La vie, au fond [Hugues Serraf]

L'auteur : Hugues Serraf est un journaliste et écrivain naviguant entre Marseille  et Paris. La vie, au fond est son dernier roman.

L'histoire : Rico c'est l'Alain Delon marseillais, les dents en moins, la bedaine en plus. Quand il n'est pas occupé à refourguer son mauvais shit ou à vendre des blousons en cuir à la sauvette, il se dispute avec son père et philosophe avec le rat qui a élu domicile dans son appartement amianté. Auditeur assidu de France Culture, cet éternel séducteur au catogan défraîchi se dit qu'il est peut-être passé à côté du grand amour. À l'heure des sites de rencontre 3.0, il refuse d'ailleurs obstinément de troquer son Alcatel hors d'âge pour un smartphone dernier cri.

Fournisseurs, créanciers et autres conseillers Pôle Emploi aux trousses, notre Hell's Angel va devoir fuir les Puces des Arnavaux pour un Paris qui n'est plus celui de sa jeunesse, mais où vit toujours la femme qu'il n'a jamais pu oublier.

Mon avis : Ce roman c'est celui des tribulations d'un loser sympathique, Rico. Personnage improbable, vivant de petits deals minables, sur le point de se faire expulser de son appartement dans un immeuble en cours de gentrification, en procès avec tout le monde et refusant la modernité mais pourtant féru de culture puisqu'il écoute toutes les émissions de France culture, qu'elles soient politiques ou philosophiques, sur son vieux transistor. Cela lui permet de rester ancré dans la vie, d'avoir un avis sur ce qui l'entoure même s'il n'y est jamais confronté. Car sa vie à lui, c'est déjà survivre. Si avec un tel portrait, vous ne succombez pas, je ne sais pas quoi vous dire d'autre...
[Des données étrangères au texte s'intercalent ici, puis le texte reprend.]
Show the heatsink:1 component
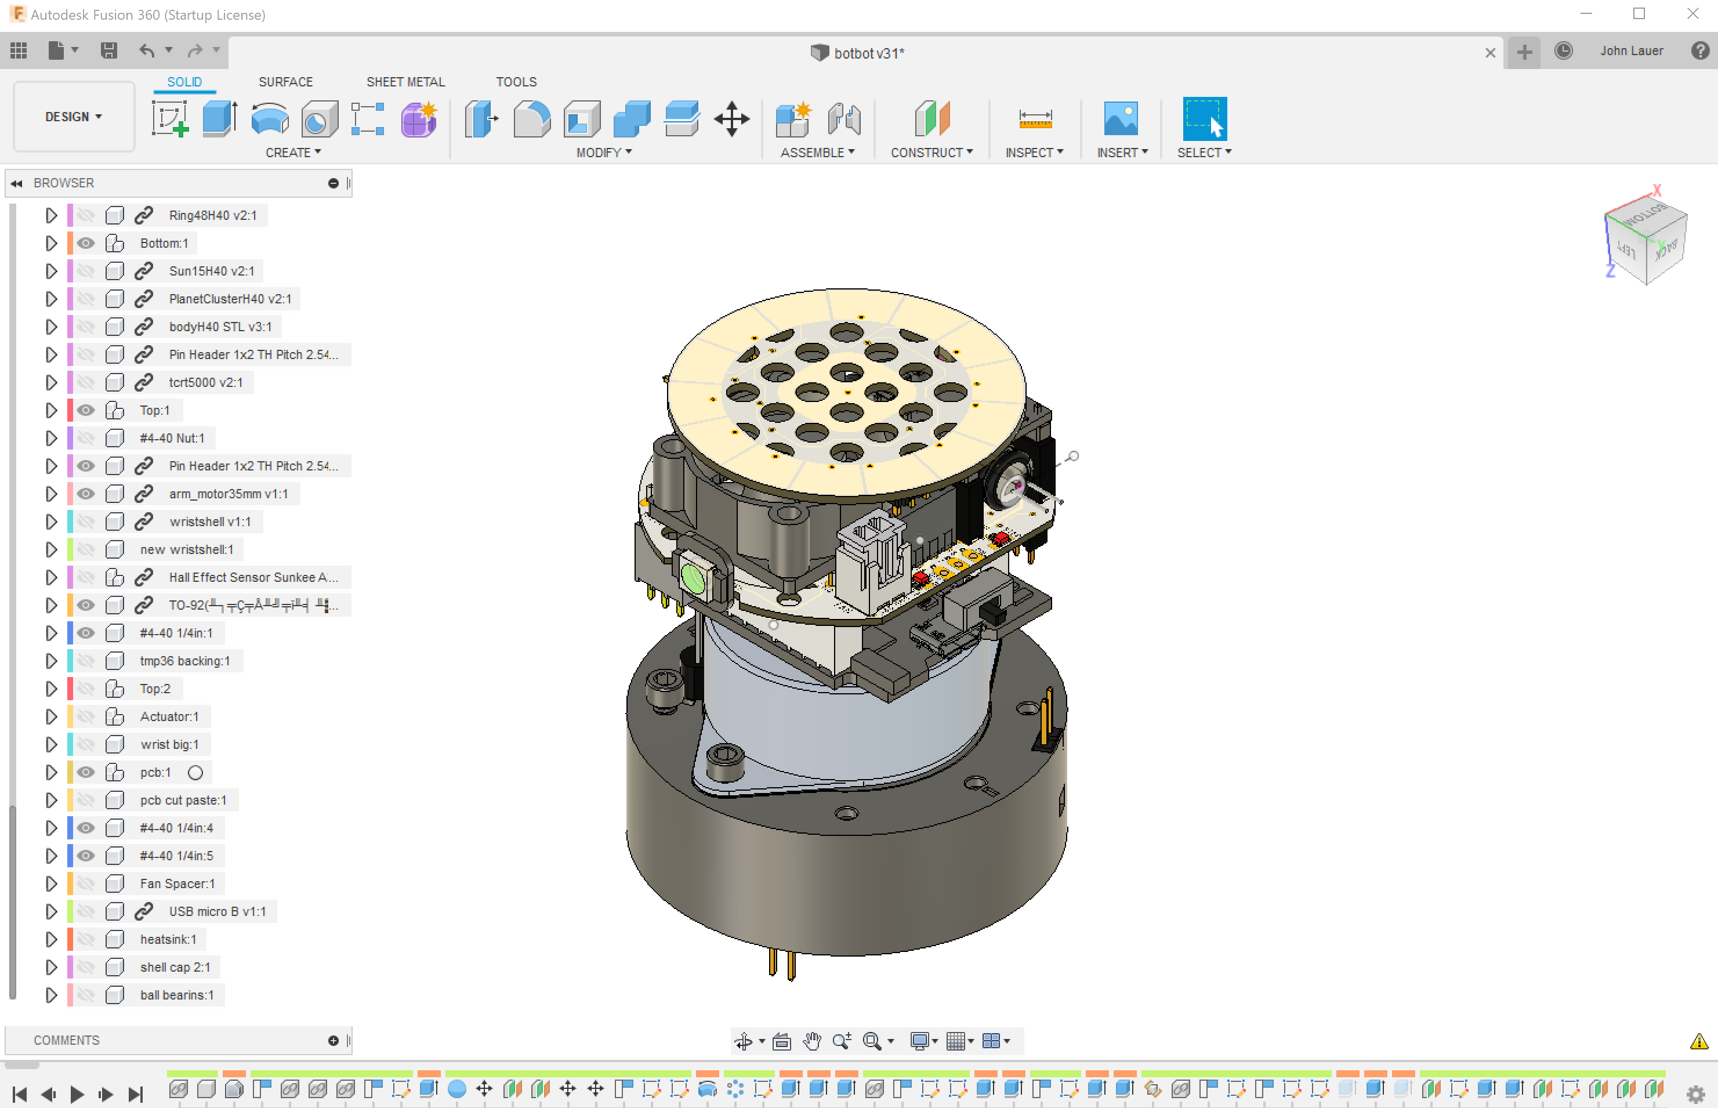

Enfin si, que c'est magnifiquement servi par la plume caustique de Hugues Serraf, qui manie à merveille le verbe au point qu'on entend chanter l'accent marseillais en le lisant. Les émotions sont là, à fleur de mots. Et pour autant, ça sent terriblement le vécu, l'authentique. Pas de faux semblant, de fausse pudeur mais de la tendresse entre les lignes. Rico se livre et fait preuve d'une belle débrouillardise malgré les vicissitudes qu'il traverse. Au passage, il souligne les aberrations de notre temps, où tout se calcule à coup de paraître et sous le feu d'une violence omniprésente. Si je devais noter un bémol, ce serait l'histoire d'amour qui n'apporte pas grand chose au récit à mon goût. Mais c'est là un petit défaut sans conséquence.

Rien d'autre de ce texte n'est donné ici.